More current versions of the UL oil and gas lease include a re-working provision. Without this provision, a cessation of production from the lease could result in its automatic termination. In order to preclude the risk of automatic termination of the lease in the event of a stoppage in production, and to provide certainty to the parties in the event of such a cessation, lease agreements without this provision can be amended to add the 60 day re-working clause, shut-in royalty provisions, and take-in-kind royalty rights. Any amendment of the lease would not affect royalty obligations or other fees and payments as set out in the existing lease.
At least 45 days prior to commingling production, an operator must submit by mail to the Land Department a written request in letter form along with:
- Hard copy of the P-17
- Plat depicting production storage facility schematic
- Plat depicting the location of wells and leases to be commingled
A request for permission to add or delete a lease(s) to an existing approved commingle, the request may be made via email to ULCommingle@utsystem.edu. Please attach a copy of the P-17 and a plat showing the lease(s) to be added or deleted.

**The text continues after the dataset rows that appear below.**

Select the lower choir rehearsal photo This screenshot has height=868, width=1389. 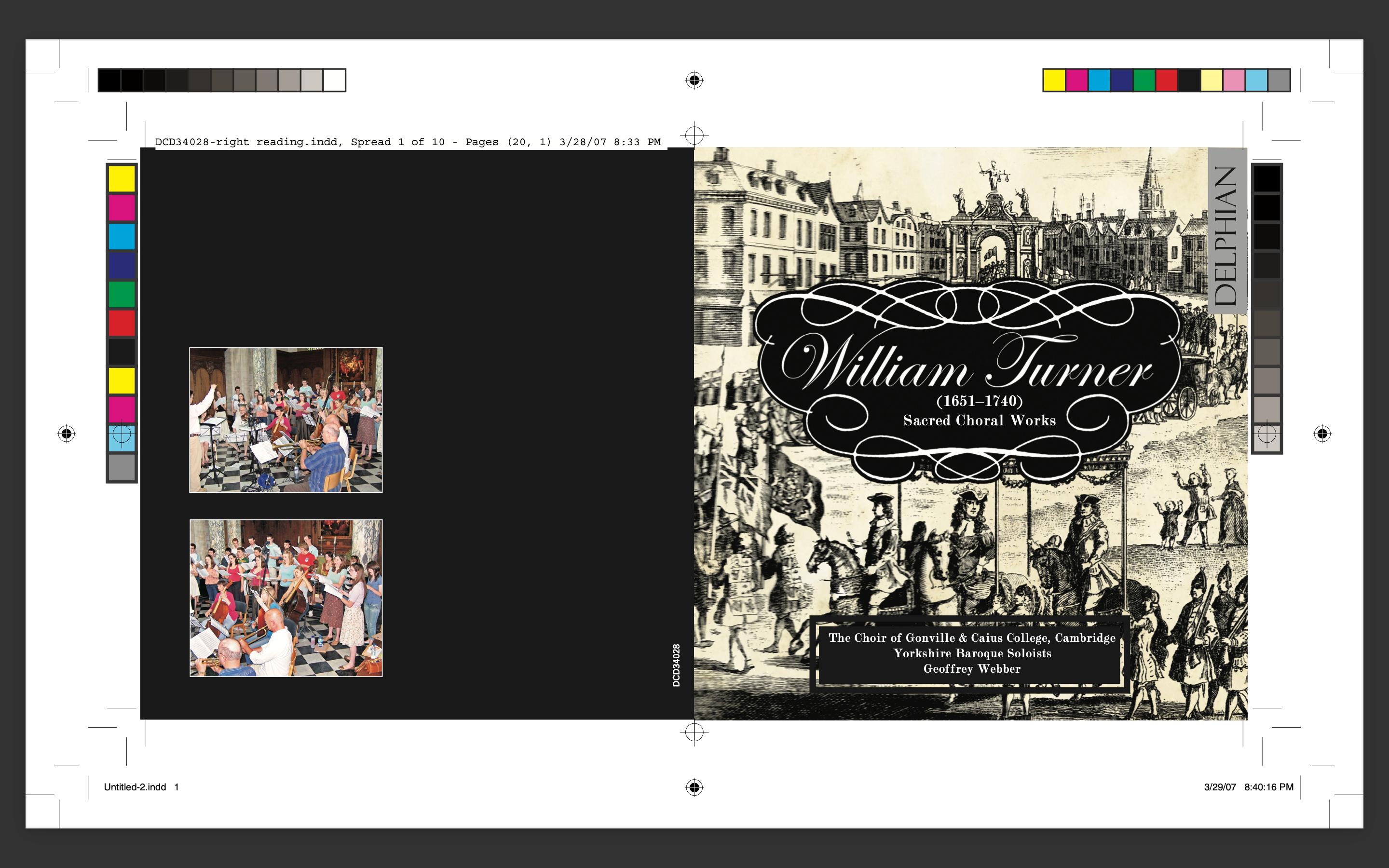(286, 598)
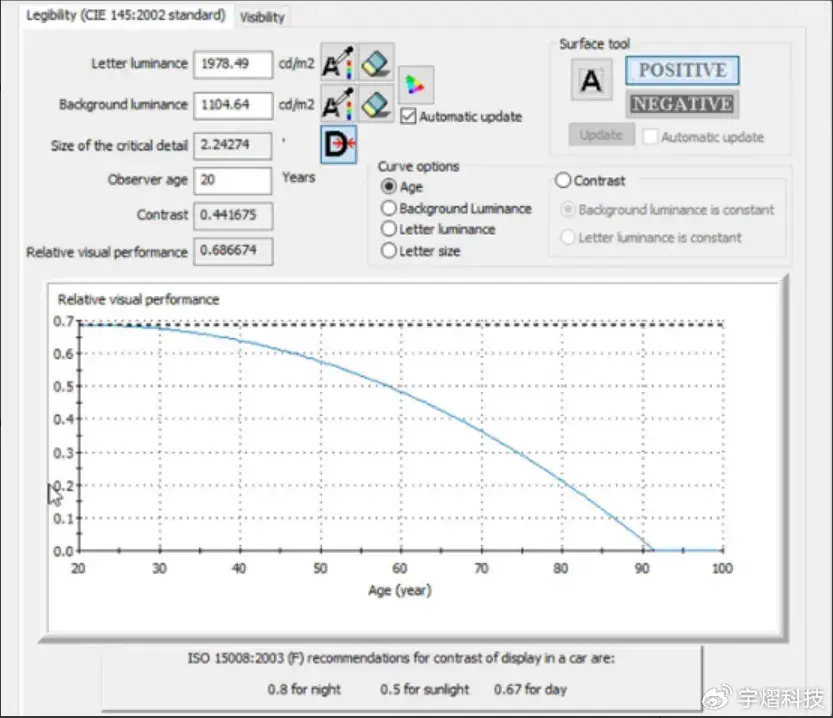Switch to the Visibility tab

pyautogui.click(x=262, y=17)
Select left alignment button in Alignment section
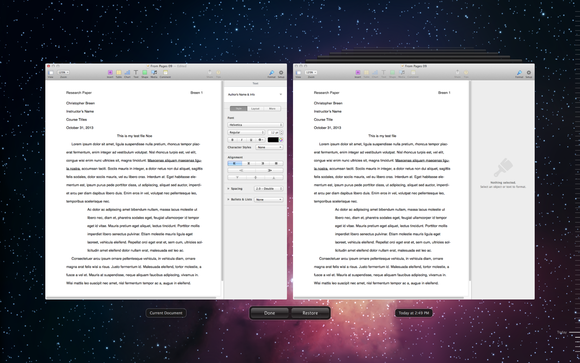Screen dimensions: 580x363 [235, 163]
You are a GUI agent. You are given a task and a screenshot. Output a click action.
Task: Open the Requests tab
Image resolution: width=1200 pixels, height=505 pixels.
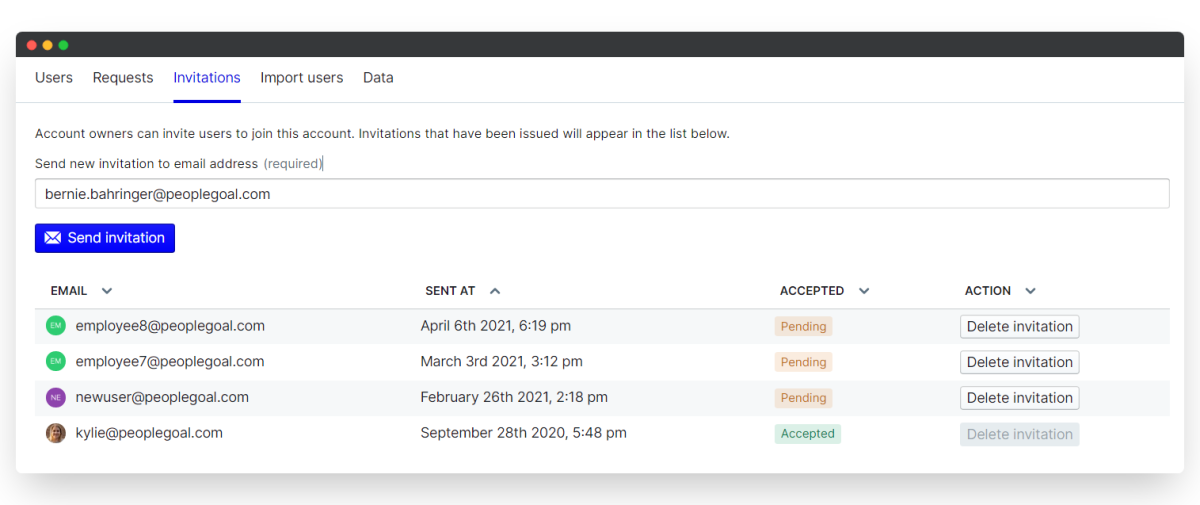(123, 78)
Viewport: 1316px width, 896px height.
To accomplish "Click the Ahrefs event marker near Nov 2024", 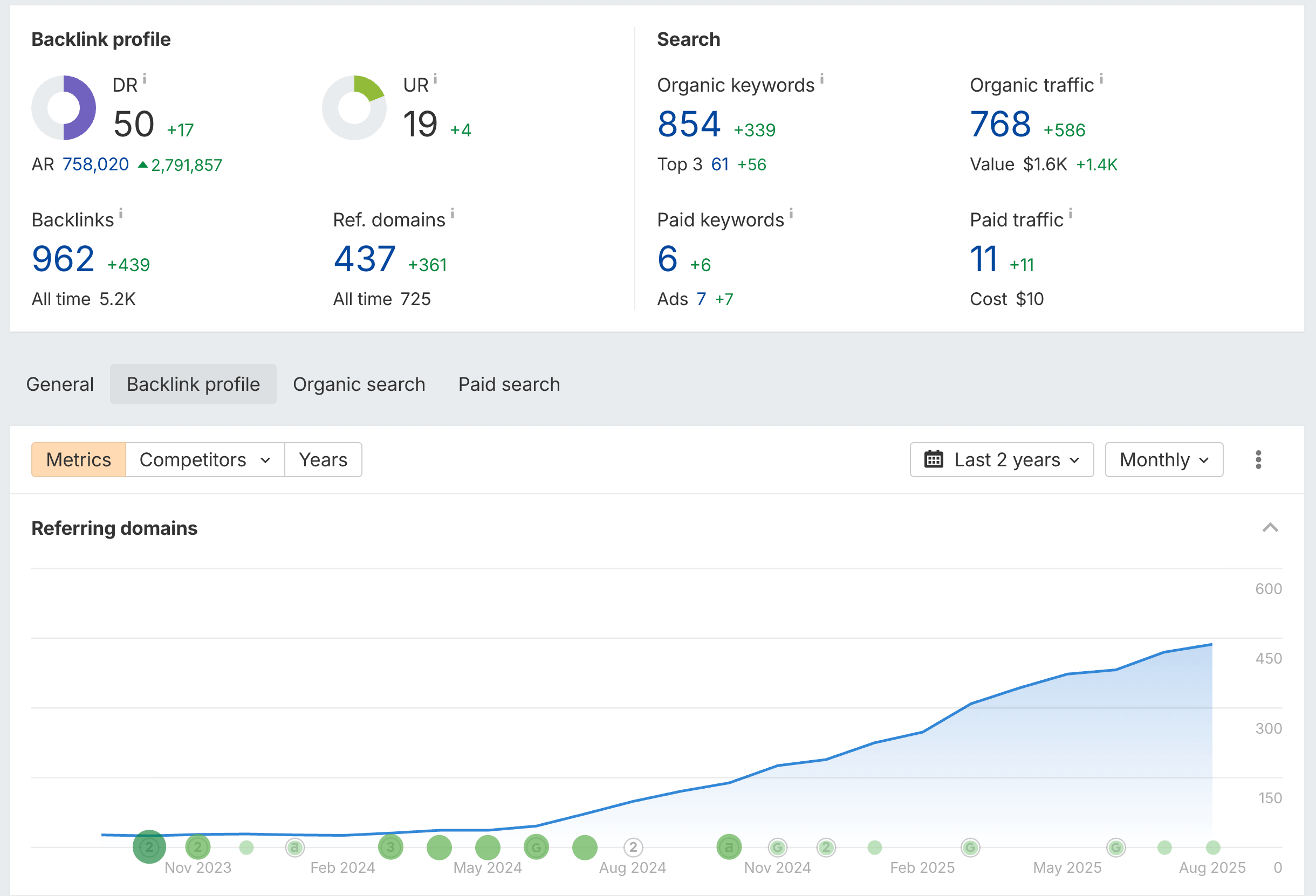I will 729,847.
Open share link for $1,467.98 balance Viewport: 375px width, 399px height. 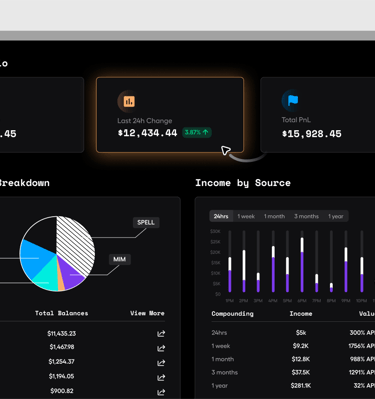161,348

Applications and required documentation should be submitted to University Lands at least thirty (30) days before drilling is scheduled to begin. If this is not possible, contact the Land Department.
If the lessee establishes production on a lease within the primary term of that lease, then according to Article 8 of the UL oil & gas lease, the lessee is required to spud a second well within 120 days of the Primary Term expiration date, and additional wells every 120 days thereafter. Otherwise, all non-productive acreage will be severed from the Lease and returned to University Lands’ inventory.
On or before the date upon which Lessee is obligated to spud in a well under Article 8(b)(i), Lessee may remit a fee (the "Deferred Drilling Fee") in the amount of twenty dollars ($20.00) per acre for all acreage in the Premises except Productive Acreage. Timely payment of the deferred drilling fee entitles Lessee to extend the time period for spudding in a well under Article 8(b)(i) by thirty (30) days. Lessee may extend the time period for spudding in the well for two additional and successive periods of thirty days each by the payment of a like sum of money on or before the expiration of the then-current extended time period.
Reinjection of Gas
Royalty is paid on all gas produced and sold. Any operator planning to re-inject gas into a producing formation must obtain prior approval from University Lands.
An example of the required paperwork can be found in Forms. Provide a request letter, including the UL leases (with legal descriptions) involved, specifically which wells gas shall have re-injected, how the gas will be metered and a facility schematic showing how the product is routed, metered and distributed. Include sales line meter location in relation to the battery and how gas will be sent back to the wells.
When providing production reports to University Lands, any gas volume re-injected and volumes sold must be included.